Fortunately, for the sake of my mental health, I left Campinas, the city where UNICAMP is based, and went back to São Paulo, my hometown, and where my family and the doctors we trusted lived. At first, they agreed with their colleagues, especially about cancer, but they also believed in other more promising and less severe possibilities. Still, all of them agreed that my case required surgery. After the operation they sent whatever they had removed from my brain to be analyzed, and only after that did they close a diagnosis. To my relief, my hope came true, and I had neither AIDS nor deadly cancer. Instead, I had “something else”.
“Something else” meant neurocysticercosis, a disease caused by flatworm eggs. Although it can be deadly and impossible to heal by surgical procedures, it was not my case. Nevertheless, a brain surgery may cause permanent disability to the patient. To minimize this risk, the doctors were very careful. They left me awake during part of the operation so that they could ask me questions and from my replies differentiate the brain tissues from the cyst. However, even so, the operation left me with a permanent motor after-effect that although a minor one, would change my life forever.
I was relieved and grateful for being alive. However, I would blame that medical student from Campinas for that perhaps unnecessary and life-changing fright.

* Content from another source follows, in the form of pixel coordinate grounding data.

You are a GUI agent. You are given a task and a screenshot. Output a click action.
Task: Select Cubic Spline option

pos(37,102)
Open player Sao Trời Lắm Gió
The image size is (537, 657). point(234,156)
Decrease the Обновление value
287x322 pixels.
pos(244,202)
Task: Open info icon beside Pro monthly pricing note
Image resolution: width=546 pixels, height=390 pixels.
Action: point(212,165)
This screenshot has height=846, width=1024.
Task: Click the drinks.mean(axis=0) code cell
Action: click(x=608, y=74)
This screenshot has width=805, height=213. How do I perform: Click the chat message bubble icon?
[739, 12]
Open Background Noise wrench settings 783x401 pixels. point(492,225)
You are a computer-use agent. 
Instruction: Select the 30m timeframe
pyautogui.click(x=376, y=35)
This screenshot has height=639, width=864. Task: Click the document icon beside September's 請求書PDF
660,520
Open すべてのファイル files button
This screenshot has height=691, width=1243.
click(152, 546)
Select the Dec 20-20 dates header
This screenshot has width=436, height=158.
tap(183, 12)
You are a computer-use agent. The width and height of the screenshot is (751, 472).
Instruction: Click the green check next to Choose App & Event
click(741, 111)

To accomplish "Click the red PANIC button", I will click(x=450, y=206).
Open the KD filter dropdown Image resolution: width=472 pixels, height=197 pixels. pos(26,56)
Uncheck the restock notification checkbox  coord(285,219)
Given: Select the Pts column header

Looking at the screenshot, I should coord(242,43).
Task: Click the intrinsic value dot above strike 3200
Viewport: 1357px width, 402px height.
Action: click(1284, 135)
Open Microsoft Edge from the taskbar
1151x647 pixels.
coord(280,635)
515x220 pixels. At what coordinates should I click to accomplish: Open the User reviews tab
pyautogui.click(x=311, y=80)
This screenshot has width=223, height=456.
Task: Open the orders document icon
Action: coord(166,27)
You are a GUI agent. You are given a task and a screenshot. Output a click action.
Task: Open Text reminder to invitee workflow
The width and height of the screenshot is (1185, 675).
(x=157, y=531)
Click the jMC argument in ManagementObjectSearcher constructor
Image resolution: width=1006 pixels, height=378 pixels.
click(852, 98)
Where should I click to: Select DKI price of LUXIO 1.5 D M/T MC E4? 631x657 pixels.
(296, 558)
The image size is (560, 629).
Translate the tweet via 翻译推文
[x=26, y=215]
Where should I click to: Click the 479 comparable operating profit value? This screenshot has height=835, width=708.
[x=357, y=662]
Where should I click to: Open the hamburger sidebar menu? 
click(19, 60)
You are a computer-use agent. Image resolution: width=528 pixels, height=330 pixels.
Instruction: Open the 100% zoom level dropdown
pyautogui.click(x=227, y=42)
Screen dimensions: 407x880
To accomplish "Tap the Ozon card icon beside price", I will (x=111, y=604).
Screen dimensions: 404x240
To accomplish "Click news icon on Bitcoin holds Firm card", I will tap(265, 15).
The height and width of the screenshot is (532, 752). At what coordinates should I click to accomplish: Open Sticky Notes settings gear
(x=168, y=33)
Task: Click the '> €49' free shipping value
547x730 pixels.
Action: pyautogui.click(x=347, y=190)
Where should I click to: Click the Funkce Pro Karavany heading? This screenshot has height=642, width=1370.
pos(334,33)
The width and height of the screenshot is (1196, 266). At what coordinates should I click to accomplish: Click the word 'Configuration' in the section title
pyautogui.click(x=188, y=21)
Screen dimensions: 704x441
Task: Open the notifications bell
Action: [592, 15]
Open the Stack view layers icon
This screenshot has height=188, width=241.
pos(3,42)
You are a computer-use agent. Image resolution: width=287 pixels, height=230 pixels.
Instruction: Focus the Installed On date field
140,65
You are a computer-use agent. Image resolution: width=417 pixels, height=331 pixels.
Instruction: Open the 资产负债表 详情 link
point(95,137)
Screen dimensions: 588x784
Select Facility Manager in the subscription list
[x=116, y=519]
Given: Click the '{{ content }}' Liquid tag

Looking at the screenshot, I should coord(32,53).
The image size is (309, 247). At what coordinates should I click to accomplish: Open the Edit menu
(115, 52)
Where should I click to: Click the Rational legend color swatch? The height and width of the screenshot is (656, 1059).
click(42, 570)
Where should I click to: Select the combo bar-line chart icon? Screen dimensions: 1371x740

Later on, though, I came to think: what if I had AIDS? And concluded: undoubtedly, she would have taken care of me and held my hand when my time on earth finally ended. Actually, I should have blamed her lectures instead as rather than abandoning me alone, they abandoned her as well. After all, they had let that young and unseasoned medical student solve a serious problem all by herself. Besides disgusting doctors, they had been lousy teachers as well.
Within her possibilities, she had been perfect. As a possible terminal patient, all I expect was to get attention from people that really cared for me rather than to be miraculously cured. Because of this painful process, I came to see death as universal and inevitable, as a natural fact, so that neither doctors nor patients can be untouched by it.
Sometimes I still get mad at it all and call the King of kings and Lord of lords, the Sod of sods and Divine S.O.B. However, thanks to it, I have thought about things we must let go. After all, what is life but a succession of symbolic labours and losses between real ones? If part of me died in that operation theatre, another one, unknown even to me, was born in that very same place.
 In 1992 there were not the drug cocktails that turn AIDS into a chronic condition.